====== Data ======

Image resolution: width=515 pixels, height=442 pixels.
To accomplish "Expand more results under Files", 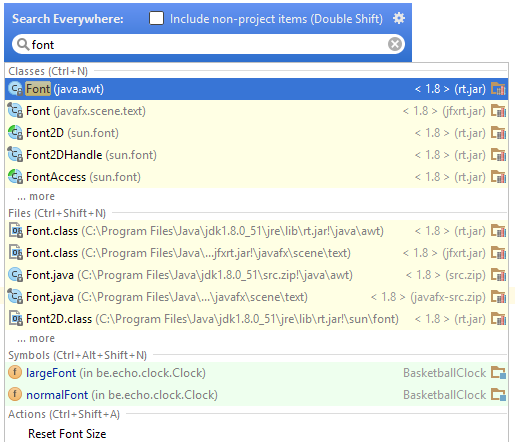I will click(36, 338).
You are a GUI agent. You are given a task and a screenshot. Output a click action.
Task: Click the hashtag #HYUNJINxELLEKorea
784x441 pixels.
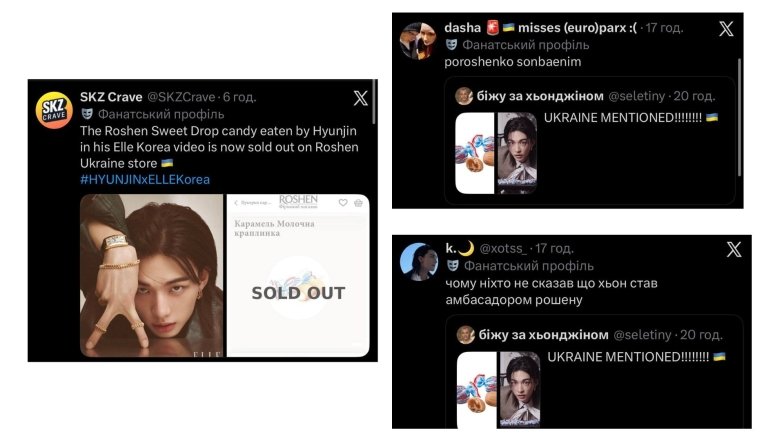(x=145, y=180)
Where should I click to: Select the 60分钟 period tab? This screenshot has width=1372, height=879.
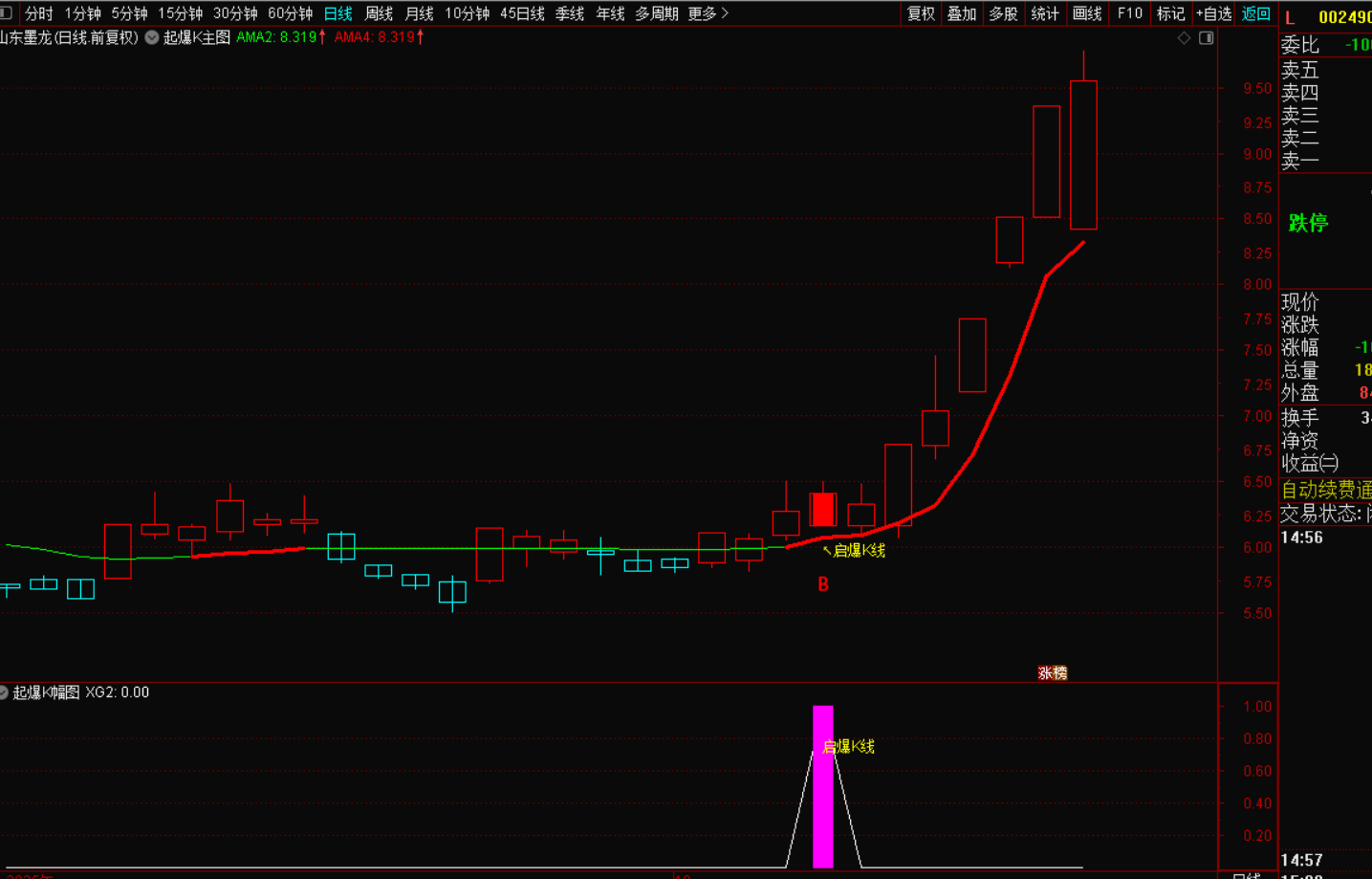pos(290,13)
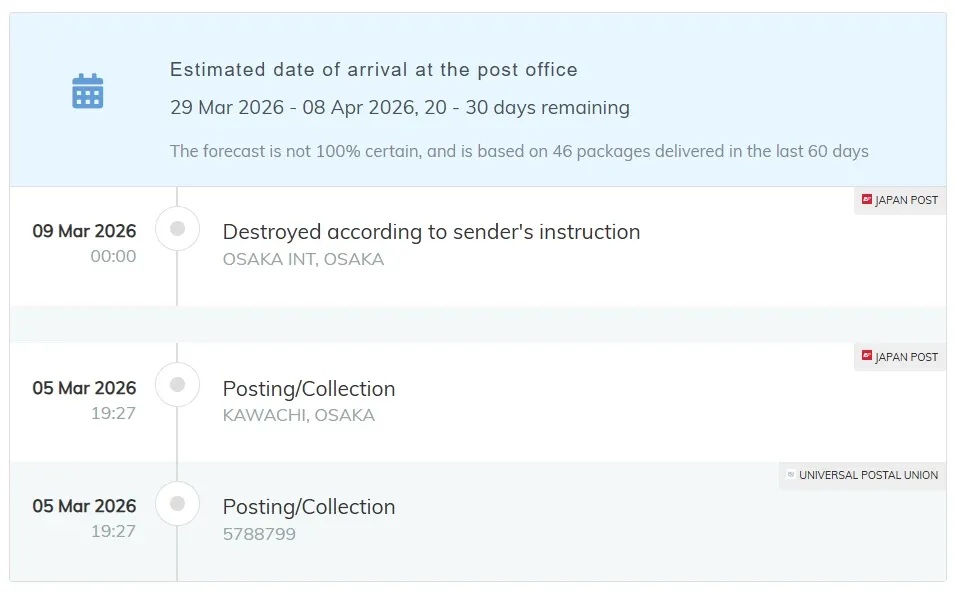
Task: Click Posting/Collection status above 5788799
Action: pyautogui.click(x=309, y=507)
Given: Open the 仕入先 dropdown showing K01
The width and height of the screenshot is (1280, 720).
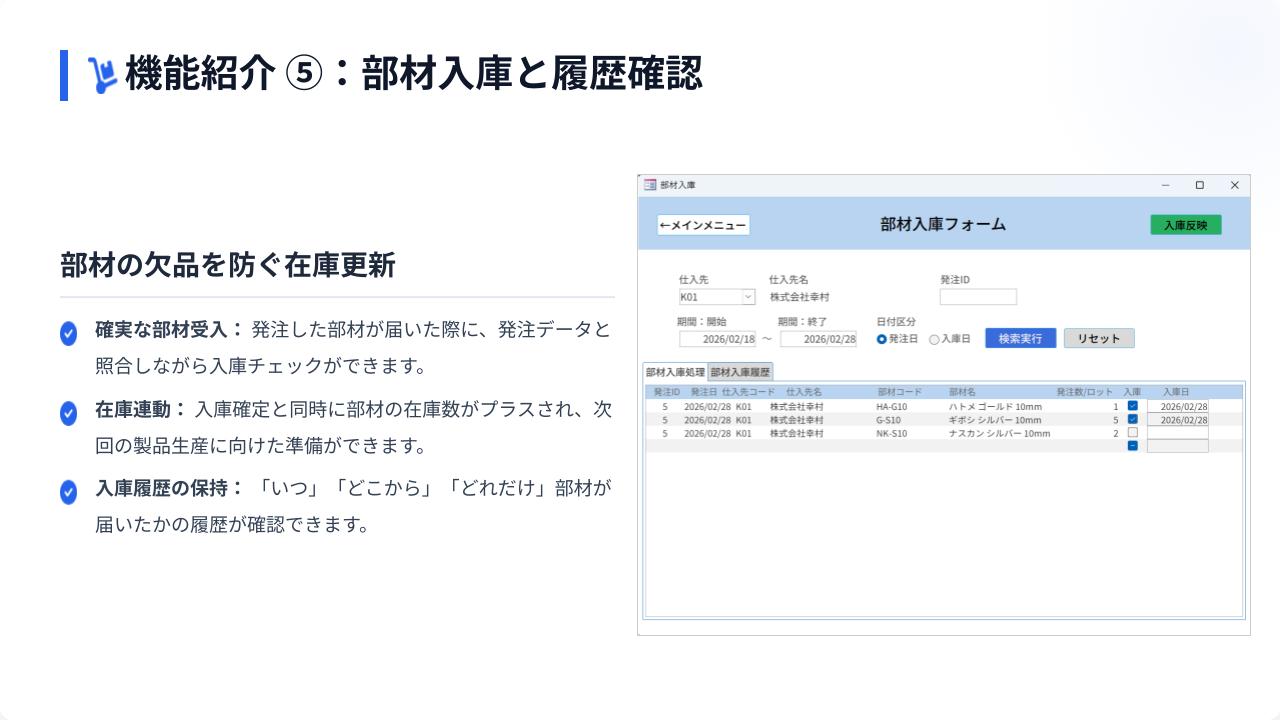Looking at the screenshot, I should point(748,297).
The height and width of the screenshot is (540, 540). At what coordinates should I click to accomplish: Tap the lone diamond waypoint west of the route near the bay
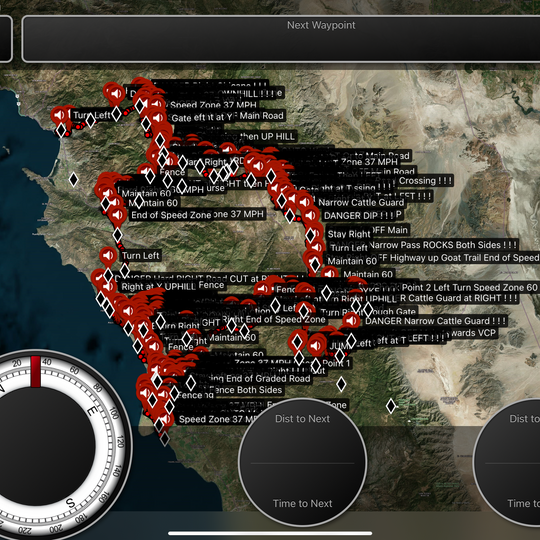[x=73, y=179]
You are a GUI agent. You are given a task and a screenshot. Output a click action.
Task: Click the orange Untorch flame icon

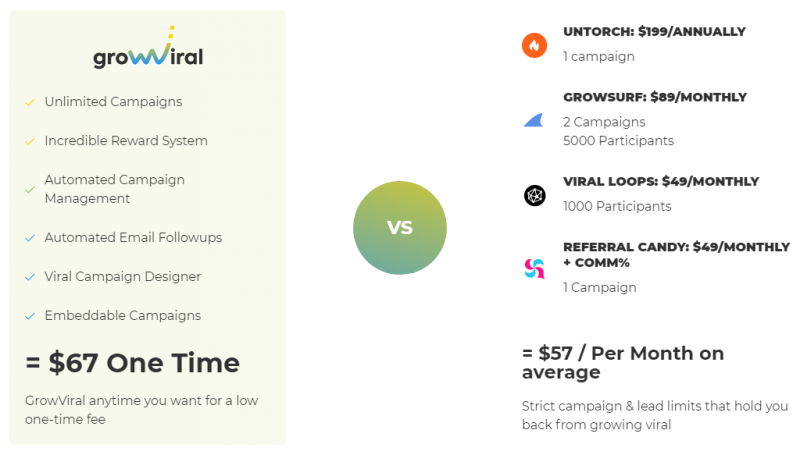(534, 45)
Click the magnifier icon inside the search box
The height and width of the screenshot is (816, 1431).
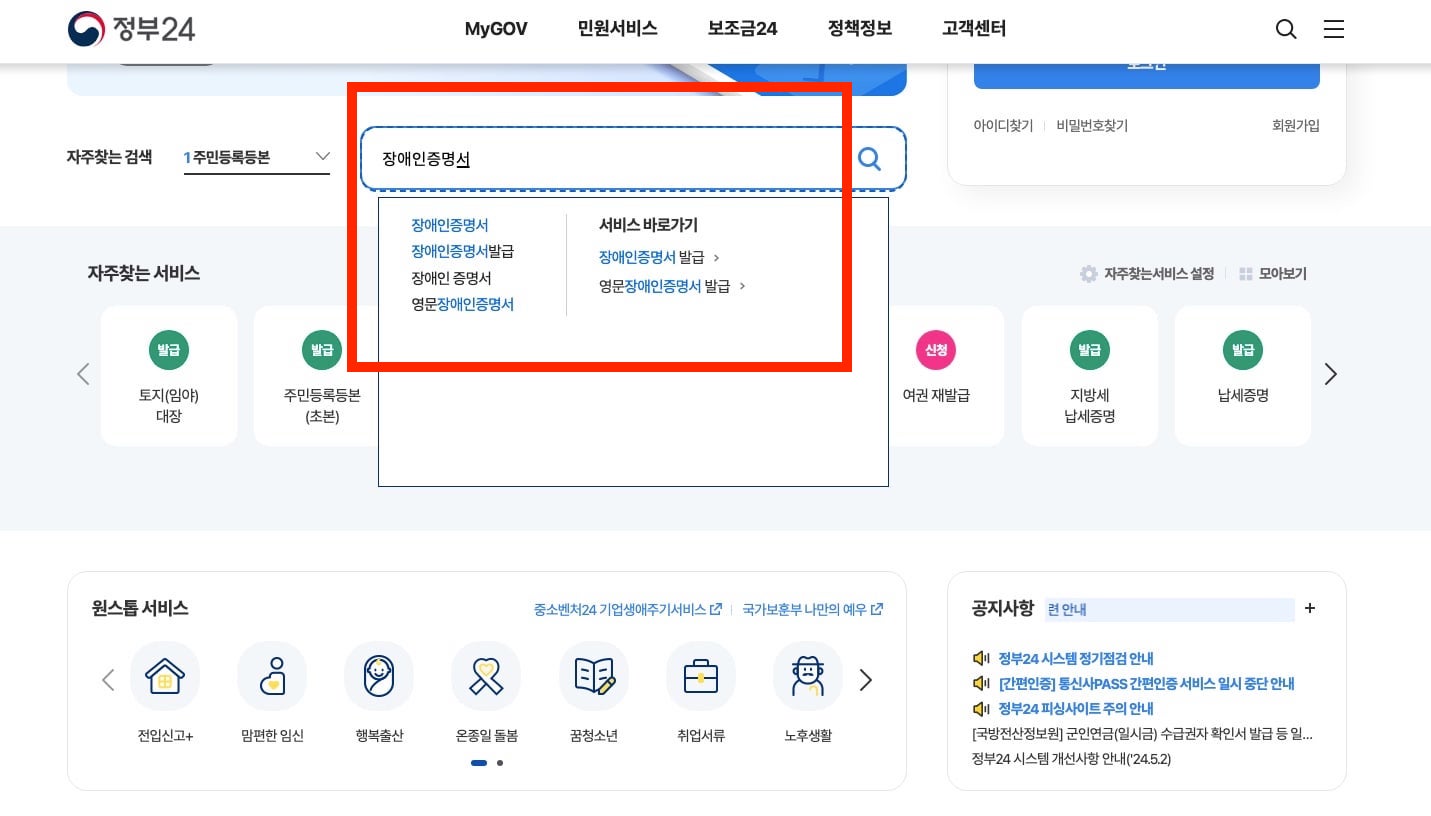click(x=868, y=158)
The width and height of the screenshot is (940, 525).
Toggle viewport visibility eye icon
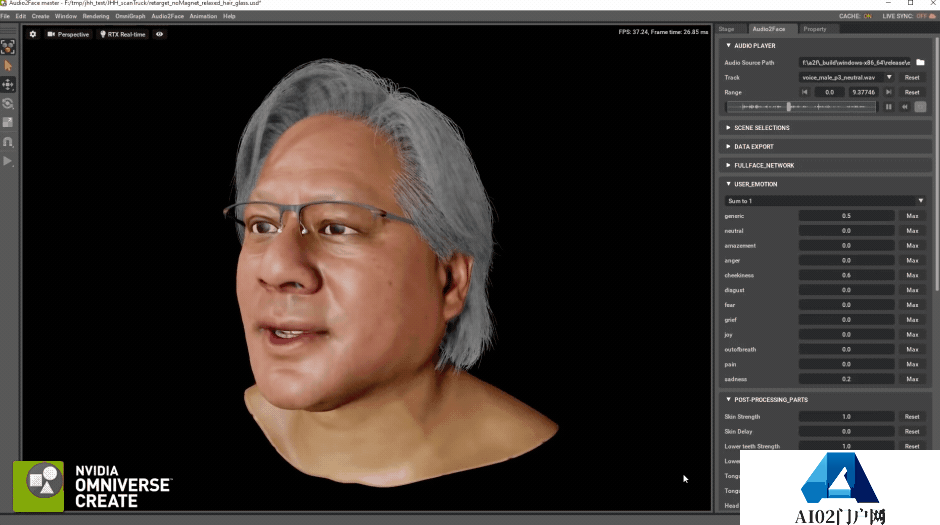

======

> **Problem to solve**: The answer must be the exact lines from the line with "Click the magnifier" to the final line of the data, both ends included, with no pictures.

> **Response**:
Click the magnifier icon inside the search box
The height and width of the screenshot is (816, 1431).
click(x=868, y=158)
The width and height of the screenshot is (940, 525).
Toggle viewport visibility eye icon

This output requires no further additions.